Task goal
Would you repeat all of the records underneath, exactly as written?

*** Begin section ***

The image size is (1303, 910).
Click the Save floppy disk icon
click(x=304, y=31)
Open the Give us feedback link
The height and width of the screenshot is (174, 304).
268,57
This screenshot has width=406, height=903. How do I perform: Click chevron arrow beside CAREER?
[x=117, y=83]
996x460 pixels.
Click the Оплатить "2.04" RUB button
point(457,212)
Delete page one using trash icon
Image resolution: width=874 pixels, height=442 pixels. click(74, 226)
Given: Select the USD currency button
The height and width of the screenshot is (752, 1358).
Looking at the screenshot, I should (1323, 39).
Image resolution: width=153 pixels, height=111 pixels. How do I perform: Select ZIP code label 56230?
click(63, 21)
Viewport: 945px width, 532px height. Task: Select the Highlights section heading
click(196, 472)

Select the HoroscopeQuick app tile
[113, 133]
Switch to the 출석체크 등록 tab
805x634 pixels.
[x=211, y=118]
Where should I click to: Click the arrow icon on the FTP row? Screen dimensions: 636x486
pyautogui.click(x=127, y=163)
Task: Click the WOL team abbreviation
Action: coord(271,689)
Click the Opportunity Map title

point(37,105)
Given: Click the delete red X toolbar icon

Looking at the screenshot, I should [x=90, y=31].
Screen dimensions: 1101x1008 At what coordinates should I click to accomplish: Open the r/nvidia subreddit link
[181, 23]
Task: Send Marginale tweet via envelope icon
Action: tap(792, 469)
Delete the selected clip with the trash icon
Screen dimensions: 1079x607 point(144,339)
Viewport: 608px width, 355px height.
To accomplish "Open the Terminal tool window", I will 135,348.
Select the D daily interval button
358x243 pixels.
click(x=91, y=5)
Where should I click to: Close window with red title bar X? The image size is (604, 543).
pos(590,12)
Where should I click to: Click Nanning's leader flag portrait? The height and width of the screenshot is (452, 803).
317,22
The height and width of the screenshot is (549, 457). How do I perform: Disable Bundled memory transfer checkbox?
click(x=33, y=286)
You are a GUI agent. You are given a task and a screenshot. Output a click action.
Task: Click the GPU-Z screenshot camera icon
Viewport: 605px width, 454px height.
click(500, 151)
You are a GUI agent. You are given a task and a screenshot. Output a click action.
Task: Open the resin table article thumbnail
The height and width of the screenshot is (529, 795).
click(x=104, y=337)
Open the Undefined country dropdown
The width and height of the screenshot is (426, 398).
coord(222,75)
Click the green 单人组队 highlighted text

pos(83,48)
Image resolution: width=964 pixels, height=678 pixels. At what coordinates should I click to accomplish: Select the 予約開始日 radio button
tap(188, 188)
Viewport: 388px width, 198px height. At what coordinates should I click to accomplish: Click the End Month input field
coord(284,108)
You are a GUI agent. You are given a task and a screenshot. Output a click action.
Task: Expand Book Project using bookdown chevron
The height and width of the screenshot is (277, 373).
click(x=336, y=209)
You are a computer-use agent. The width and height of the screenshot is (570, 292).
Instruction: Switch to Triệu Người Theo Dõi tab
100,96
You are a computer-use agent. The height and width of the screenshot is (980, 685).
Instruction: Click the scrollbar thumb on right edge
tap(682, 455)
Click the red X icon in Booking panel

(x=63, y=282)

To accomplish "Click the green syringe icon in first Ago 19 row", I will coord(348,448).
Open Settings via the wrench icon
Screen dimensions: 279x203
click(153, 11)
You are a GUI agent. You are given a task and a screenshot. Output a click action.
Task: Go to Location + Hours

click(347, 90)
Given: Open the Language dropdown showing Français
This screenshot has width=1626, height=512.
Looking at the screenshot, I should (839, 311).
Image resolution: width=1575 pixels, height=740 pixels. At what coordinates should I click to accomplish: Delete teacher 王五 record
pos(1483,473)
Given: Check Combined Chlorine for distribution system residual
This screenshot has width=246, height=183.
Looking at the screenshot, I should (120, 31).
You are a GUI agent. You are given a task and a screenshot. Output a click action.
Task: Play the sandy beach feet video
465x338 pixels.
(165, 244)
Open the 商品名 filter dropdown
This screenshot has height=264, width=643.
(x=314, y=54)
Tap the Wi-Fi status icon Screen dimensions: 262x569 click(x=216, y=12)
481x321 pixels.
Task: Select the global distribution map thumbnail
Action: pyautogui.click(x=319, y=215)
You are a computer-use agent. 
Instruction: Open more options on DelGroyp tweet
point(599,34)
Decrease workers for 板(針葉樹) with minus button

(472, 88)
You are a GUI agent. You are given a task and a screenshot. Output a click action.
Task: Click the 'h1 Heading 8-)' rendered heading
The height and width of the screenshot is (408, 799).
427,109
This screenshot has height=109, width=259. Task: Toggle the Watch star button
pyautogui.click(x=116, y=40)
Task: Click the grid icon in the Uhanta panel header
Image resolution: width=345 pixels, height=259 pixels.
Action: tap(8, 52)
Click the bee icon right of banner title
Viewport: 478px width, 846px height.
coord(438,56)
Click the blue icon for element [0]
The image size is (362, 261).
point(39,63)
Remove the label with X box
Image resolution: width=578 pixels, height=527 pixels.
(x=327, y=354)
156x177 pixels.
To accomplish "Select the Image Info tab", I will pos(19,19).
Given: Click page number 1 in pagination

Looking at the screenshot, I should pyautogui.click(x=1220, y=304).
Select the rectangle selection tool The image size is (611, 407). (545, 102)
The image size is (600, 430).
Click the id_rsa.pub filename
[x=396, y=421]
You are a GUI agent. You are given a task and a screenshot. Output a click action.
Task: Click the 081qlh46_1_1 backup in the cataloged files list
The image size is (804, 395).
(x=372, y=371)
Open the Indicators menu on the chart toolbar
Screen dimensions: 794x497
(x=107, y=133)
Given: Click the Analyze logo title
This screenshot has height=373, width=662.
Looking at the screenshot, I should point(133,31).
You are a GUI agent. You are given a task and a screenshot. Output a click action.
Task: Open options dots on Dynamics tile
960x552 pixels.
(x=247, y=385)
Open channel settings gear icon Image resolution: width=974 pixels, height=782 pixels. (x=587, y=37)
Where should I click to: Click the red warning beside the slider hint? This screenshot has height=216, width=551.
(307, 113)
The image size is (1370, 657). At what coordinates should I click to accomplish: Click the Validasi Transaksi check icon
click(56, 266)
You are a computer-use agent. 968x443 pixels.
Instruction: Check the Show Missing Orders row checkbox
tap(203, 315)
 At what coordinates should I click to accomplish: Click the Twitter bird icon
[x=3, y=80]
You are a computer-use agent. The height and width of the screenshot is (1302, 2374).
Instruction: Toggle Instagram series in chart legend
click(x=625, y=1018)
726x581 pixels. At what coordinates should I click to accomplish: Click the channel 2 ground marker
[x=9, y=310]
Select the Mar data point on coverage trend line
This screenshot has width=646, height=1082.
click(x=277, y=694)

*** End section ***

Exercise response
The image size is (1303, 910).
Click the Save floppy disk icon
click(x=304, y=31)
Open the Give us feedback link
The height and width of the screenshot is (174, 304).
268,57
This screenshot has width=406, height=903. How do I perform: Click chevron arrow beside CAREER?
[x=117, y=83]
996x460 pixels.
Click the Оплатить "2.04" RUB button
point(457,212)
Delete page one using trash icon
Image resolution: width=874 pixels, height=442 pixels. click(74, 226)
Given: Select the USD currency button
The height and width of the screenshot is (752, 1358).
Looking at the screenshot, I should (1323, 39).
Image resolution: width=153 pixels, height=111 pixels. How do I perform: Select ZIP code label 56230?
click(63, 21)
Viewport: 945px width, 532px height. Task: Select the Highlights section heading
click(196, 472)

Select the HoroscopeQuick app tile
[113, 133]
Switch to the 출석체크 등록 tab
805x634 pixels.
[x=211, y=118]
Where should I click to: Click the arrow icon on the FTP row? Screen dimensions: 636x486
pyautogui.click(x=127, y=163)
Task: Click the WOL team abbreviation
Action: coord(271,689)
Click the Opportunity Map title

point(37,105)
Given: Click the delete red X toolbar icon

Looking at the screenshot, I should [x=90, y=31].
Screen dimensions: 1101x1008 At what coordinates should I click to accomplish: Open the r/nvidia subreddit link
[181, 23]
Task: Send Marginale tweet via envelope icon
Action: tap(792, 469)
Delete the selected clip with the trash icon
Screen dimensions: 1079x607 point(144,339)
Viewport: 608px width, 355px height.
To accomplish "Open the Terminal tool window", I will 135,348.
Select the D daily interval button
358x243 pixels.
click(x=91, y=5)
Where should I click to: Close window with red title bar X? The image size is (604, 543).
pos(590,12)
Where should I click to: Click Nanning's leader flag portrait? The height and width of the screenshot is (452, 803).
317,22
The height and width of the screenshot is (549, 457). How do I perform: Disable Bundled memory transfer checkbox?
click(x=33, y=286)
You are a GUI agent. You are given a task and a screenshot. Output a click action.
Task: Click the GPU-Z screenshot camera icon
Viewport: 605px width, 454px height.
click(500, 151)
You are a GUI agent. You are given a task and a screenshot. Output a click action.
Task: Open the resin table article thumbnail
The height and width of the screenshot is (529, 795).
click(x=104, y=337)
Open the Undefined country dropdown
The width and height of the screenshot is (426, 398).
coord(222,75)
Click the green 单人组队 highlighted text

pos(83,48)
Image resolution: width=964 pixels, height=678 pixels. At what coordinates should I click to accomplish: Select the 予約開始日 radio button
tap(188, 188)
Viewport: 388px width, 198px height. At what coordinates should I click to accomplish: Click the End Month input field
coord(284,108)
You are a GUI agent. You are given a task and a screenshot. Output a click action.
Task: Expand Book Project using bookdown chevron
The height and width of the screenshot is (277, 373).
click(x=336, y=209)
You are a computer-use agent. The width and height of the screenshot is (570, 292).
Instruction: Switch to Triệu Người Theo Dõi tab
100,96
You are a computer-use agent. The height and width of the screenshot is (980, 685).
Instruction: Click the scrollbar thumb on right edge
tap(682, 455)
Click the red X icon in Booking panel

(x=63, y=282)

To accomplish "Click the green syringe icon in first Ago 19 row", I will coord(348,448).
Open Settings via the wrench icon
Screen dimensions: 279x203
click(153, 11)
You are a GUI agent. You are given a task and a screenshot. Output a click action.
Task: Go to Location + Hours

click(347, 90)
Given: Open the Language dropdown showing Français
This screenshot has width=1626, height=512.
Looking at the screenshot, I should (839, 311).
Image resolution: width=1575 pixels, height=740 pixels. At what coordinates should I click to accomplish: Delete teacher 王五 record
pos(1483,473)
Given: Check Combined Chlorine for distribution system residual
This screenshot has width=246, height=183.
Looking at the screenshot, I should (120, 31).
You are a GUI agent. You are given a task and a screenshot. Output a click action.
Task: Play the sandy beach feet video
465x338 pixels.
(165, 244)
Open the 商品名 filter dropdown
This screenshot has height=264, width=643.
(x=314, y=54)
Tap the Wi-Fi status icon Screen dimensions: 262x569 click(x=216, y=12)
481x321 pixels.
Task: Select the global distribution map thumbnail
Action: pyautogui.click(x=319, y=215)
You are a computer-use agent. 
Instruction: Open more options on DelGroyp tweet
point(599,34)
Decrease workers for 板(針葉樹) with minus button

(472, 88)
You are a GUI agent. You are given a task and a screenshot. Output a click action.
Task: Click the 'h1 Heading 8-)' rendered heading
The height and width of the screenshot is (408, 799).
427,109
This screenshot has height=109, width=259. Task: Toggle the Watch star button
pyautogui.click(x=116, y=40)
Task: Click the grid icon in the Uhanta panel header
Image resolution: width=345 pixels, height=259 pixels.
Action: tap(8, 52)
Click the bee icon right of banner title
Viewport: 478px width, 846px height.
coord(438,56)
Click the blue icon for element [0]
The image size is (362, 261).
point(39,63)
Remove the label with X box
Image resolution: width=578 pixels, height=527 pixels.
(x=327, y=354)
156x177 pixels.
To accomplish "Select the Image Info tab", I will pos(19,19).
Given: Click page number 1 in pagination

Looking at the screenshot, I should pyautogui.click(x=1220, y=304).
Select the rectangle selection tool The image size is (611, 407). (545, 102)
The image size is (600, 430).
Click the id_rsa.pub filename
[x=396, y=421]
You are a GUI agent. You are given a task and a screenshot. Output a click action.
Task: Click the 081qlh46_1_1 backup in the cataloged files list
The image size is (804, 395).
(x=372, y=371)
Open the Indicators menu on the chart toolbar
Screen dimensions: 794x497
(x=107, y=133)
Given: Click the Analyze logo title
This screenshot has height=373, width=662.
Looking at the screenshot, I should point(133,31).
You are a GUI agent. You are given a task and a screenshot. Output a click action.
Task: Open options dots on Dynamics tile
960x552 pixels.
(x=247, y=385)
Open channel settings gear icon Image resolution: width=974 pixels, height=782 pixels. (x=587, y=37)
Where should I click to: Click the red warning beside the slider hint? This screenshot has height=216, width=551.
(307, 113)
The image size is (1370, 657). At what coordinates should I click to accomplish: Click the Validasi Transaksi check icon
click(56, 266)
You are a computer-use agent. 968x443 pixels.
Instruction: Check the Show Missing Orders row checkbox
tap(203, 315)
 At what coordinates should I click to accomplish: Click the Twitter bird icon
[x=3, y=80]
You are a computer-use agent. The height and width of the screenshot is (1302, 2374).
Instruction: Toggle Instagram series in chart legend
click(x=625, y=1018)
726x581 pixels. At what coordinates should I click to accomplish: Click the channel 2 ground marker
[x=9, y=310]
Select the Mar data point on coverage trend line
This screenshot has width=646, height=1082.
click(x=277, y=694)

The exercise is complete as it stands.